**REQUIREMENT**.
From the line that contains "Click the ЦРФ-2008" through the line that contains "You are a computer-use agent. The", output every line of the listing below exactly and leave out all the rest.

**DATA FOR THIS EXERCISE**.
____________________

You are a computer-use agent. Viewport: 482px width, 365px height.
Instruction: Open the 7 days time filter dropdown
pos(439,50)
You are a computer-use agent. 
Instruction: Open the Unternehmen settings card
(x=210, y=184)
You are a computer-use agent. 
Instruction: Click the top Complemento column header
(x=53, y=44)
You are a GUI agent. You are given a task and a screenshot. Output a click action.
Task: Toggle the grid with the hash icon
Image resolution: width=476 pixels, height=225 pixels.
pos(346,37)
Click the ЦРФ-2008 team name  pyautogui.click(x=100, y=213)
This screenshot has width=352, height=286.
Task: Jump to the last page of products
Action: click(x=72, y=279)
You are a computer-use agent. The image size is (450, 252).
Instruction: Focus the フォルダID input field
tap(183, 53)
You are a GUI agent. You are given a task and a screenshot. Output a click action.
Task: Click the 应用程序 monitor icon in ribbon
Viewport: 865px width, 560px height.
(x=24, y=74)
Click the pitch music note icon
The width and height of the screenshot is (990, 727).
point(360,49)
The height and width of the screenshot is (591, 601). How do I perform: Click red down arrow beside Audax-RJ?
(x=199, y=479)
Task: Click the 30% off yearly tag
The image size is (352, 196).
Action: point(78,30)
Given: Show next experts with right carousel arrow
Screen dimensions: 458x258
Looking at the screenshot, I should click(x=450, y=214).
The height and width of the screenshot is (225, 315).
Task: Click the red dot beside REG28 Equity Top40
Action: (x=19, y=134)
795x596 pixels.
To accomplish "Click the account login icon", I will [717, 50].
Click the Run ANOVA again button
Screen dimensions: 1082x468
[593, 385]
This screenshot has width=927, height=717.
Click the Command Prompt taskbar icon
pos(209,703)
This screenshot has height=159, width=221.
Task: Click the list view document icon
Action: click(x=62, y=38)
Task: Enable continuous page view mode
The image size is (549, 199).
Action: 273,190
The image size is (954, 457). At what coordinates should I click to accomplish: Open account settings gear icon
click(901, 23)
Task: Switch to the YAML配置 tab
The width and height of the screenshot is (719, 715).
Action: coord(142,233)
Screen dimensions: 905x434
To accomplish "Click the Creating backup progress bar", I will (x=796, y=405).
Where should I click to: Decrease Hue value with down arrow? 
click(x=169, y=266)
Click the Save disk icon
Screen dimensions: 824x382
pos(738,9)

____________________

**RESPONSE FOR THIS EXERCISE**.
Click the ЦРФ-2008 team name  pyautogui.click(x=100, y=213)
This screenshot has width=352, height=286.
Task: Jump to the last page of products
Action: click(x=72, y=279)
You are a computer-use agent. The image size is (450, 252).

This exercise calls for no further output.